··· Records provided ···

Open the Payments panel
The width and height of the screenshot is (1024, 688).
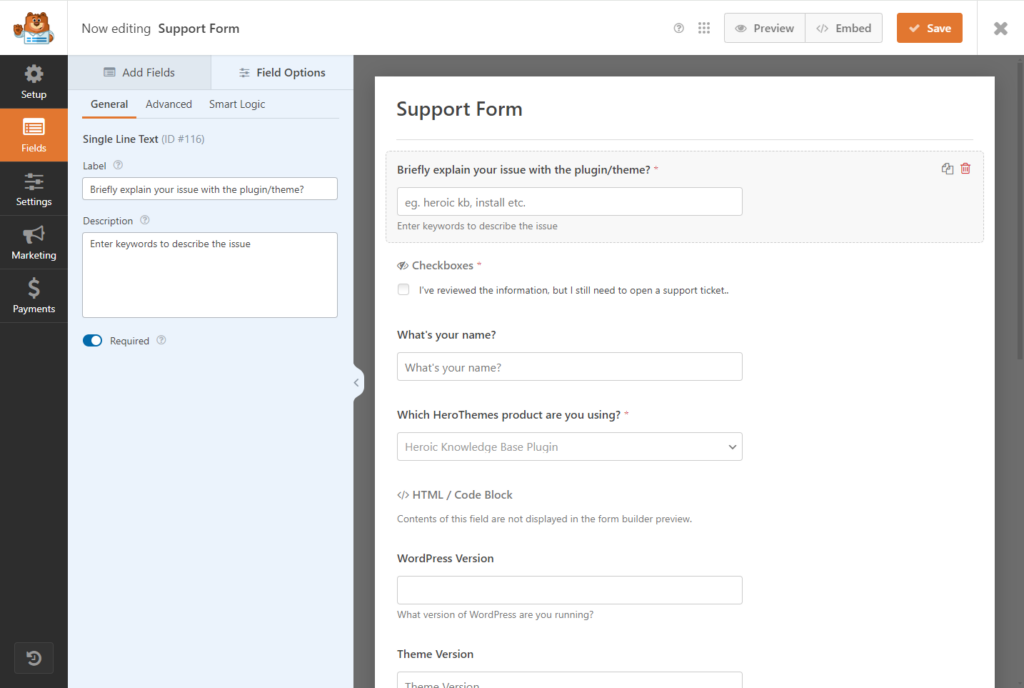(33, 296)
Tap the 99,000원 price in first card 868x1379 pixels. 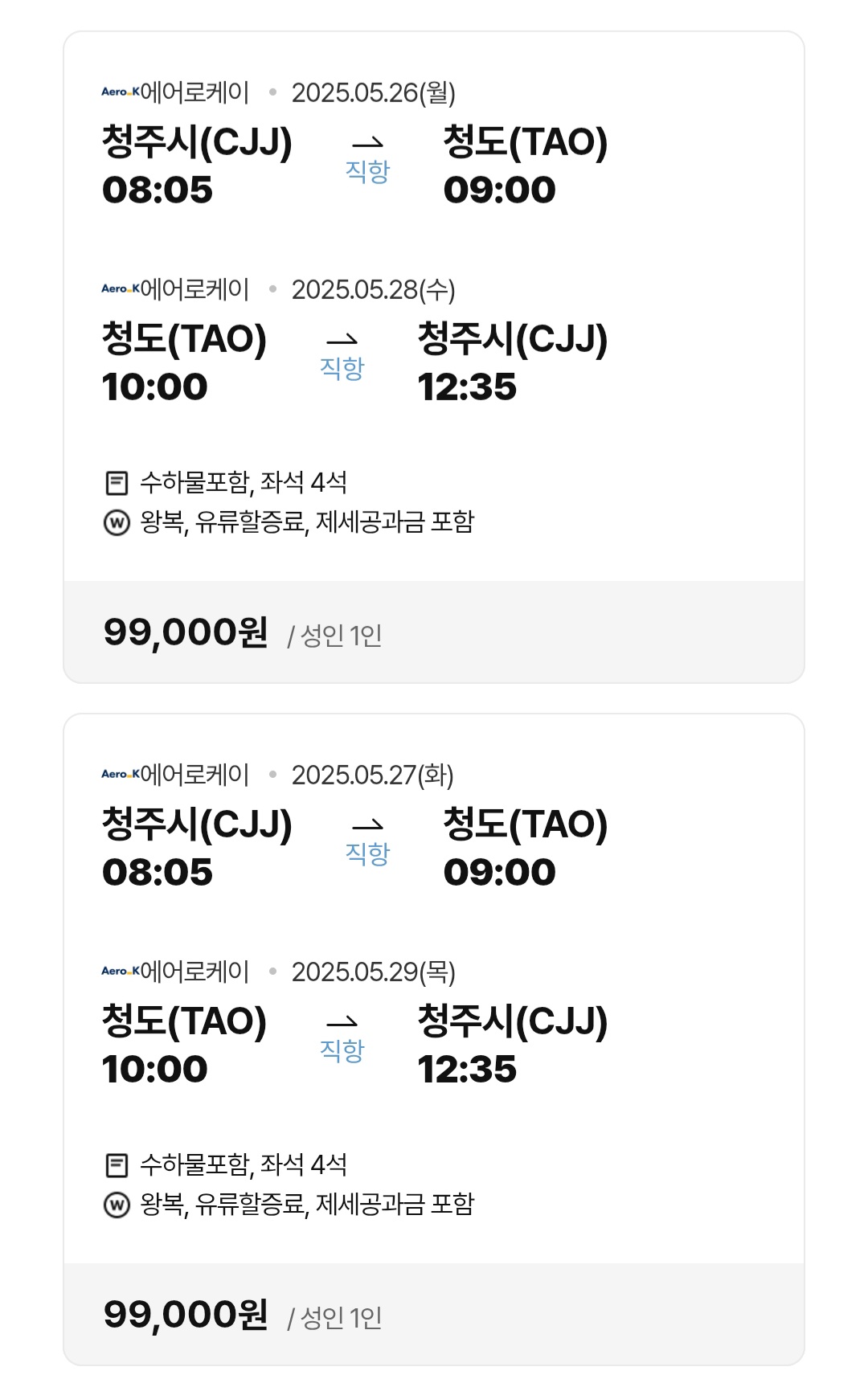click(186, 632)
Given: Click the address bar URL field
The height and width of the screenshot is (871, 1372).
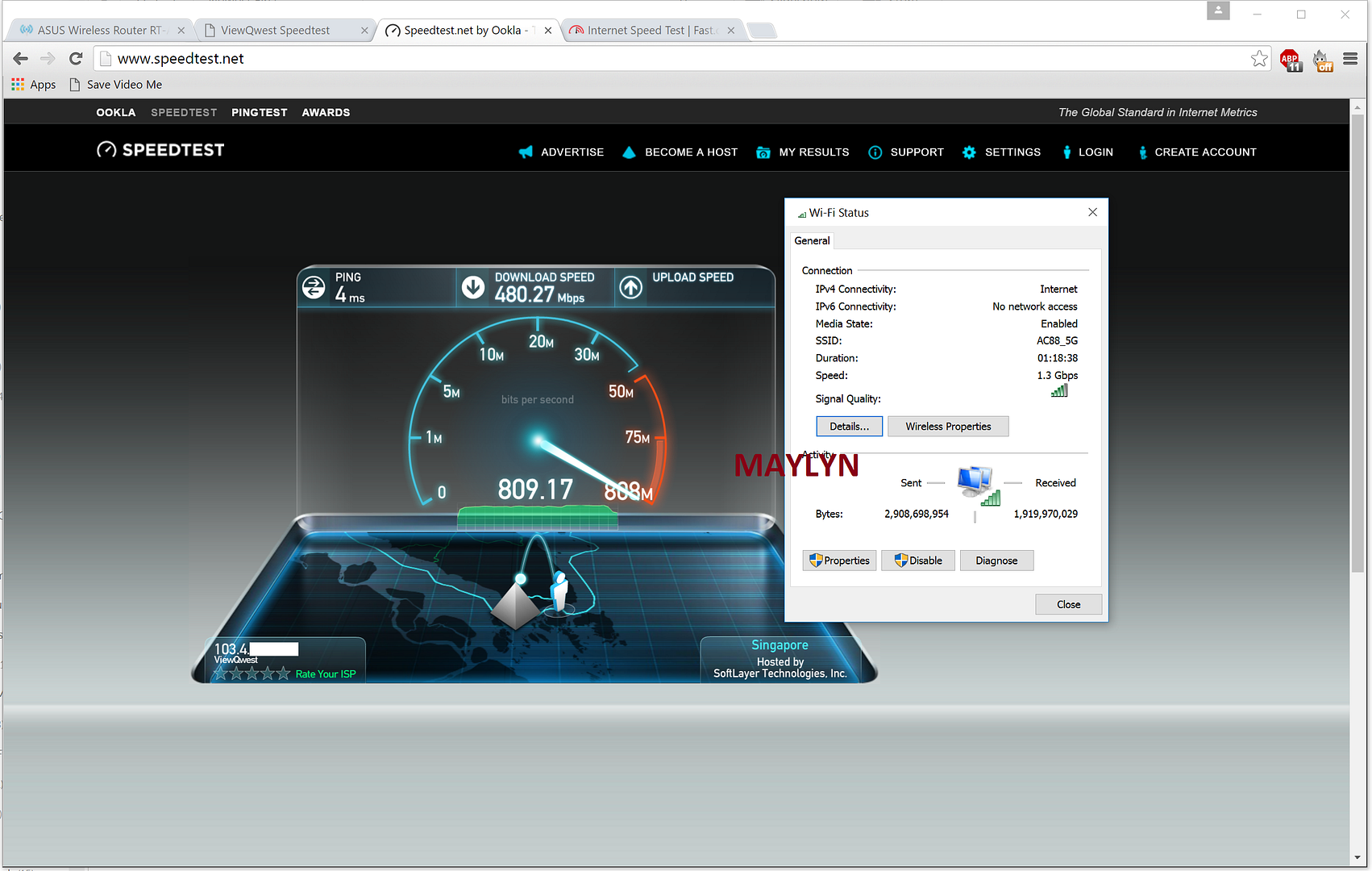Looking at the screenshot, I should pos(645,58).

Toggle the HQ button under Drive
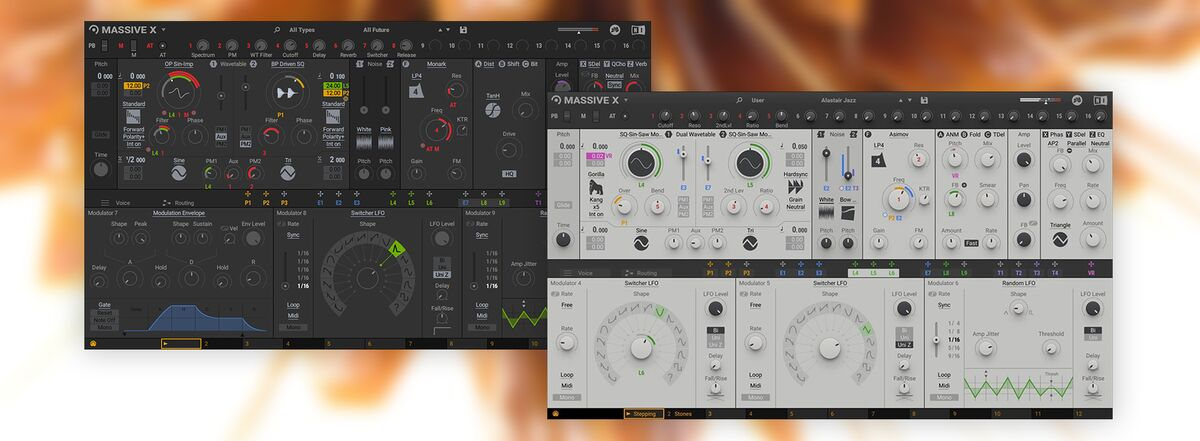pyautogui.click(x=510, y=173)
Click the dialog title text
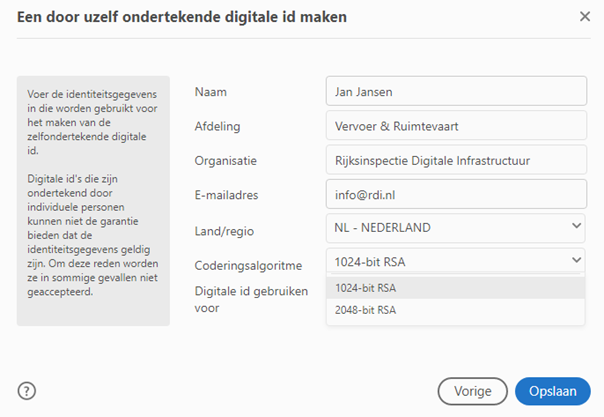The width and height of the screenshot is (604, 417). (183, 17)
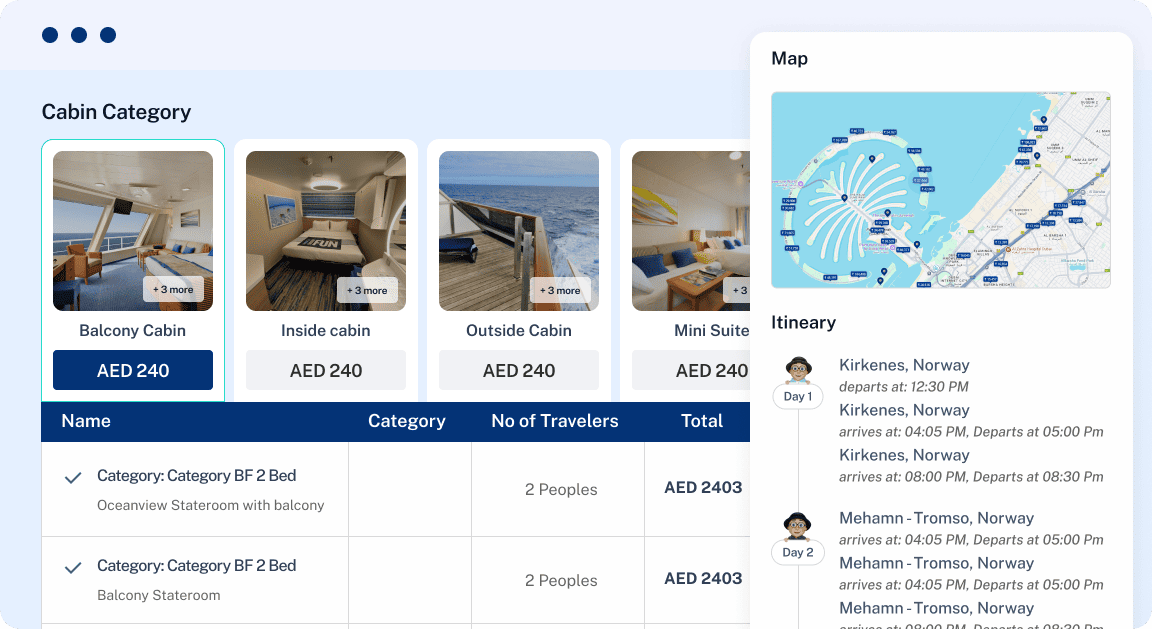Click AED 240 button under Inside cabin
This screenshot has width=1152, height=629.
tap(326, 370)
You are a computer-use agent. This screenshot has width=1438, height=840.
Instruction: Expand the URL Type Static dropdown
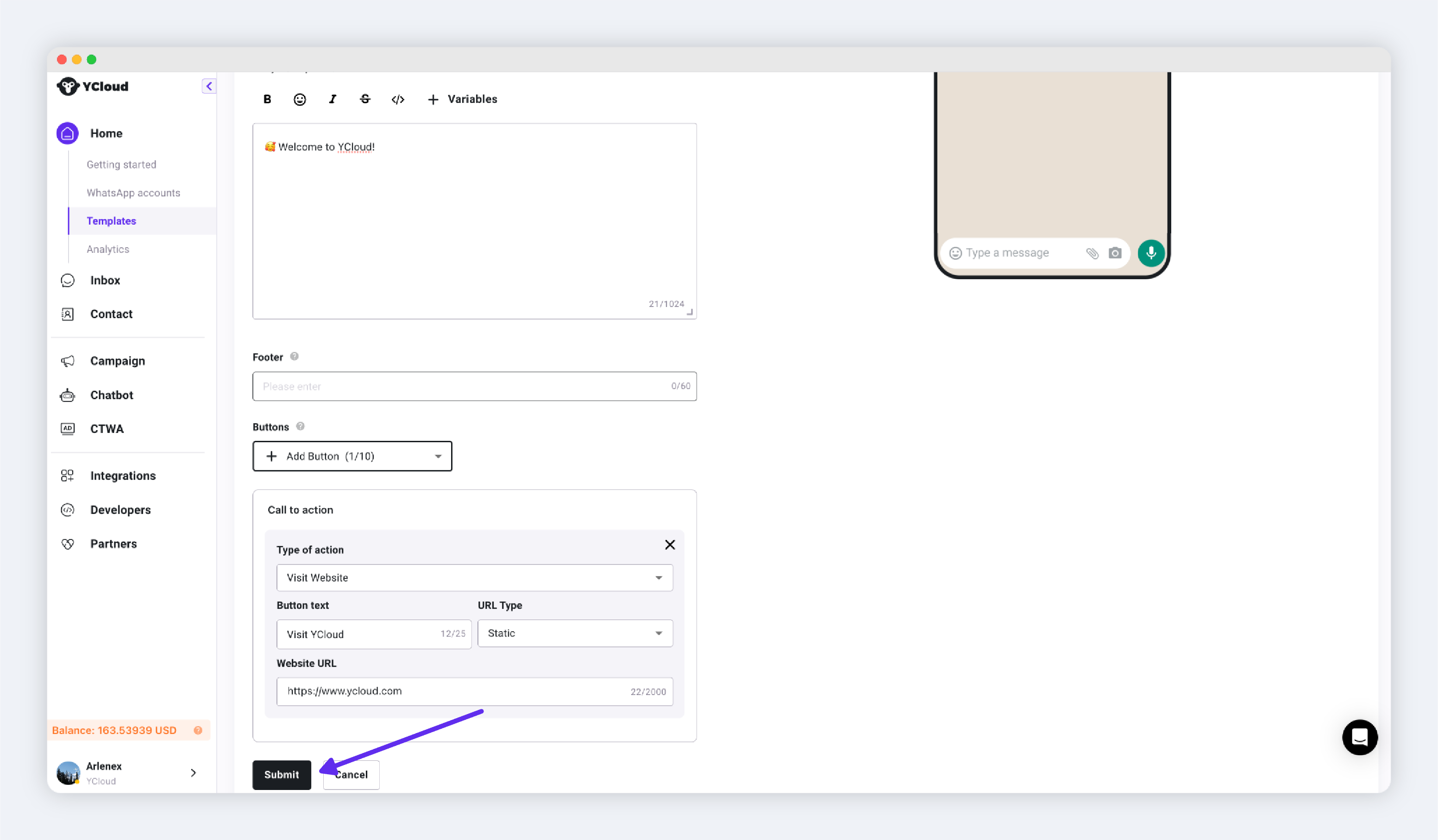(575, 633)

···

Exercise goal:
Exactly the lines from the one containing "You are a computer-use" to the final line of the entries are wanted; please write them out, both ends included, but not the pictures.

Output for this task:
You are a computer-use agent. This screenshot has width=1438, height=840.
Instruction: Expand the URL Type Static dropdown
(575, 633)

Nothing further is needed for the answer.